- Task:
Collect every line in the material below that contains the string "resolution".

- Data to process:
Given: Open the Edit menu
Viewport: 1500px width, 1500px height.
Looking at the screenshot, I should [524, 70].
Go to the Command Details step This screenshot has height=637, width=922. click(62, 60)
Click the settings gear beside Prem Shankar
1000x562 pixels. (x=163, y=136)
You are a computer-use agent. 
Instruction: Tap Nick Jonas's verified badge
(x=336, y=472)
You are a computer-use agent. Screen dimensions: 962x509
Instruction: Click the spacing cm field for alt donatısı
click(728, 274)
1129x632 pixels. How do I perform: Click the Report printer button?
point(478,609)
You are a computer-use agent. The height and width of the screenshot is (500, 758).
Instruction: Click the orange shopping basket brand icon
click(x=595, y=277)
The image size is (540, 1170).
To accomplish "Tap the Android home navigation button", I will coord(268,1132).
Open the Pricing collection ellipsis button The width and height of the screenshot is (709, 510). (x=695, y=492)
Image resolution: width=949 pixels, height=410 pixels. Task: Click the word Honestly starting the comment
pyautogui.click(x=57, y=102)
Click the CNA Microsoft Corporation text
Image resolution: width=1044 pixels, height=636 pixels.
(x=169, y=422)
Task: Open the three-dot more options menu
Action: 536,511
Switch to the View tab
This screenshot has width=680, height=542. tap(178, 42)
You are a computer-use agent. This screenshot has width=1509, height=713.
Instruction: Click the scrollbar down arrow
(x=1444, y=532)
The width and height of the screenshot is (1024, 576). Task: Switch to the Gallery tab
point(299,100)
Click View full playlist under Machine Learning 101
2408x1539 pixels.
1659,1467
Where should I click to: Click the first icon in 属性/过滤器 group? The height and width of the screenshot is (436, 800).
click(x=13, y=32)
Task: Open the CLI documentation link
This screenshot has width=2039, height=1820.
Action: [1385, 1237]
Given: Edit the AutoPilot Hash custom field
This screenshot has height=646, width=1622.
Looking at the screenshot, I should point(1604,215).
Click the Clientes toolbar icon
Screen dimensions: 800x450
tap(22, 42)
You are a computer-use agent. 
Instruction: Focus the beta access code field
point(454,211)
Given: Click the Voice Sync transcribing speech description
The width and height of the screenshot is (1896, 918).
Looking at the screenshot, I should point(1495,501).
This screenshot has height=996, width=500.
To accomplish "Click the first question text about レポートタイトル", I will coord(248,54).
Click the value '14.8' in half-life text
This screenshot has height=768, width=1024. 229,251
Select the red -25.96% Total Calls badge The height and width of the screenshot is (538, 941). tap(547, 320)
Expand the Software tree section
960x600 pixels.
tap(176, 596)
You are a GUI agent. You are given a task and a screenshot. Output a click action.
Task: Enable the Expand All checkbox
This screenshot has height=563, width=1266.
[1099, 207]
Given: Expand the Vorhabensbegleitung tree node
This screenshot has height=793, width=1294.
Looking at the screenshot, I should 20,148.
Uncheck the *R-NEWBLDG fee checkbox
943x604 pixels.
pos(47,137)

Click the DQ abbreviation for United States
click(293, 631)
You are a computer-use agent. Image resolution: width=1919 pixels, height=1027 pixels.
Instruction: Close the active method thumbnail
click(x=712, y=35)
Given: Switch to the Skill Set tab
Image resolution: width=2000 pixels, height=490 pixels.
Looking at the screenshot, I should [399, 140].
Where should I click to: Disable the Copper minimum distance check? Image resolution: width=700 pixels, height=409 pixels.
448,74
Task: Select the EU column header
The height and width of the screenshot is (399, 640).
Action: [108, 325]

- Complete output:
Image resolution: width=949 pixels, height=410 pixels. Task: Click the word Honestly starting the comment
Image resolution: width=1044 pixels, height=636 pixels.
You are a computer-use agent. Image resolution: width=1919 pixels, height=1027 pixels.
Image resolution: width=2000 pixels, height=490 pixels.
Where should I click to: Disable the Copper minimum distance check? Image resolution: width=700 pixels, height=409 pixels.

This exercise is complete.